Second, I disagree with that premise -- I'm a politics junkie AND a sports fan. And there is more interest in politics now -- among the public at large -- than there has been in a long time, and I presume that there are at least a few sports fans who also care about politics this year. Do fans want me to mix "David Ortiz is struggling" with "McCain's economic plan is sketchy?" Of course not.

But given Obama's passion for basketball (and sports more generally -- as a fan), I think talking about the intersection of Obama's interests (sports) and fans' interests (sports) is no more out of bounds than talking with Will Ferrell about his love of USC football while Ferrell is trying to promote his new movie. Everyone has an agenda -- it's up to the interviewer not to blindly play to it... and up to fans to recognize it.

(Last point: I haven't seen anyone else pick up on this, but please note that there was no apparent problem with "politics" when leveraging Obama's popularity by putting him at the beginning of that Monday Night Football broadcast back in the fall of 2006.)

-- D.S.

9 comments:

DougOLis said...

How is it any different that Bush sitting in the booth on the opening Nats game? Which was on ESPN no less. They didn't really talk about politics while he was on and focused on baseball.

bird said...

Dan, I wish you could schedule an interview with Obama. I know the questions you'd ask would no doubt be 1000% better than the ones that were asked at last night's debate!

Natsfan74 said...

Dan, I am sorry, but I completely disagree and am glad that ESPN is not going to mix politics with sports in this case. I am a huge sports fan, and a politics junkie, but I think that those two things do not have the same intersection for everyone. I, for one, hate when ESPN includes any politics talk in their stories because the ones I have seen thus far have had a much more liberal slant than necessary. ESPN should stick to what it does well -- cover sports.

A purely sports discussion between any candidate would be ok, but really, what would be the point? Fine, Obama is a sports fan. DOes this mean that McCain isn't a sports fan at all? Why do I care what team either of them follows? I won't choose a candidate because of his/her sports affiliation.

This is coming from a political science major who lives in DC and worked on the Hill.

pv845 said...

The problem with the WWL allowing this on their news or radio is the equal time that they would have to grant both Hillary and John McCain, not to mention other candidates. Think back to Al Sharpton and Fred Thompson.

It is a headache the ESPN doesn't want.

Joey said...

I don't want politics mixing with my sports...

Your Humble Correspondent said...

There is no such thing as the "fairness doctrine," or equal time that is mentioned here.

Odd circumstance about Obama, but I don't watch anything on ESPN except live events and occasionally, PTI, so I wouldn't watch anyway.

People that get so mad about politics encroaching into sports are living in denial about the "real world."

Dave Kern said...

Agree wholeheartedly.
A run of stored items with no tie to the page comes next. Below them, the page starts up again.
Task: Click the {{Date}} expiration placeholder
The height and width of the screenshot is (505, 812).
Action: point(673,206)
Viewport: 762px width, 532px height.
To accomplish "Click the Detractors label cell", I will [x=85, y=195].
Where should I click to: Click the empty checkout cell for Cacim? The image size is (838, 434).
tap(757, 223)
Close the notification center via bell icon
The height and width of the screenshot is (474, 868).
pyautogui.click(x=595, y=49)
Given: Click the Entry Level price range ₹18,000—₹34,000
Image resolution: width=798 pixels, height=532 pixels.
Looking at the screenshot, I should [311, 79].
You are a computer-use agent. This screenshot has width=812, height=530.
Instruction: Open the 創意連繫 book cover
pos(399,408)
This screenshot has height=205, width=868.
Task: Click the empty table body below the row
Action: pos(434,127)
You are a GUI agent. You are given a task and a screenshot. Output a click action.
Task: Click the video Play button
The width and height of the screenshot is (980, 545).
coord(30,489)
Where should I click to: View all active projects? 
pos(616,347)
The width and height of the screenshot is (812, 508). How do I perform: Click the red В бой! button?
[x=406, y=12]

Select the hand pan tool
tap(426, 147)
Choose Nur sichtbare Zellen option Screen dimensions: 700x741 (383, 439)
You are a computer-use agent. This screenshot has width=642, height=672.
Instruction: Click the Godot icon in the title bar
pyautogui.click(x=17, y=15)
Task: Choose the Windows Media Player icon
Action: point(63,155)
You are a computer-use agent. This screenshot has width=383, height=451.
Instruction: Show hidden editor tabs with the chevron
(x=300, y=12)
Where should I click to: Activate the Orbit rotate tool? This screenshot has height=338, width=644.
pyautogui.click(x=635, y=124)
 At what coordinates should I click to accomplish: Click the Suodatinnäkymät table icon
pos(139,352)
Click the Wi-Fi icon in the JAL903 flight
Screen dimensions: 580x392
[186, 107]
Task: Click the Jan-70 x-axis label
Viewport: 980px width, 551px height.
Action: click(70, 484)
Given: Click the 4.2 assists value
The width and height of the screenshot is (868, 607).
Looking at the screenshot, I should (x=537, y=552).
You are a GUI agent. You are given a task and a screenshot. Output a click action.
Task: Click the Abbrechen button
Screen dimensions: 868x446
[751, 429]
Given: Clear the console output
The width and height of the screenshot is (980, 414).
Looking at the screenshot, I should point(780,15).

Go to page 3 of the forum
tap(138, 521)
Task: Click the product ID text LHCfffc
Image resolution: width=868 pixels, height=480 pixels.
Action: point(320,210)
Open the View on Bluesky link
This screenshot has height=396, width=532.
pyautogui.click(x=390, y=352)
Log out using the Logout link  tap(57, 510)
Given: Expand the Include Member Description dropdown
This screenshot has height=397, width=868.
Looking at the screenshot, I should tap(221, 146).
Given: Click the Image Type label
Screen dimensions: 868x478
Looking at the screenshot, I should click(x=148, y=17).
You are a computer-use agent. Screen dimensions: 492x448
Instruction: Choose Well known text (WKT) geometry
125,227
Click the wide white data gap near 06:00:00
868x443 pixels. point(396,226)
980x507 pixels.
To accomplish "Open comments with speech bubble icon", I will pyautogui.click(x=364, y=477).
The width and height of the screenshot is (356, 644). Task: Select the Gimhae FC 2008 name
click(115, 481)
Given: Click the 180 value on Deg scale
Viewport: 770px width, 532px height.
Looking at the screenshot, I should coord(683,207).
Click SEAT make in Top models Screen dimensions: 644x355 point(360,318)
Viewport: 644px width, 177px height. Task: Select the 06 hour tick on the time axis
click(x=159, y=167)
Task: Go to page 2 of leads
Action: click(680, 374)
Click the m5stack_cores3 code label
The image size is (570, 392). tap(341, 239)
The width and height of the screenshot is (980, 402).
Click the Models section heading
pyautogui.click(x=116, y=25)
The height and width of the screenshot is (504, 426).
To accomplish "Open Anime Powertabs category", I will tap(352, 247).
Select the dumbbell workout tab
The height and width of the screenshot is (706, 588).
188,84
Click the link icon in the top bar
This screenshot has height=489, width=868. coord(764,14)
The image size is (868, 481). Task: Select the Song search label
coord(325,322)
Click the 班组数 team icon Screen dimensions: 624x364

ESPN did themselves a huge disservice and at the same time admitted that their readership is too ignorant (which looks to be accurate based on this small group of comments) to realize that an interview with a presidential candidate doesn't mean that espn, abc, the mouse all support the candidate or are some how being unfair by letting their columnist interview him.

As an aside, if Simmons supports him, SO WHAT? He's been saying he supports him in his columns for the last 6 months.

Lastly, the idea that if you interview one guy, you have to interview all of them or "give them equal time" is bullshit. You don't have to give anyone anything. Only in the case of a moderated public debate should each candidate get equal time. Otherwise, if Clinton or McCain don't know a thing about sports or don't care, why would ESPN want to interview them?

Unknown said...

pv845, I don't think the equal air time applies in this case. It oddly impacted TNT & TBS earlier in the year because of Fred Thompson being a key figure in Law & Order. But having Obama appear in the B.S. podcast is different because it isn't television or radio. To the best of my knowledge campaign laws don't account for podcasts, only traditional media outlets, so there's no issue of providing equal time for ESPN there. While the merits of whether a presidential candidate should be given a platform from a sports network is debatable, I doubt the equal time provision was an obstacle because a podcast fits nicely into a loophole in the law.

jhawkjjm said...

pv nailed it. Equal time is required (by law?) and that means by having Obama now, they need to involve Hillary before the DNC. And also need to get McCain. Then if they wanted to have the nominees from each party before November. You're in the situation where you've given time to each candidate twice already.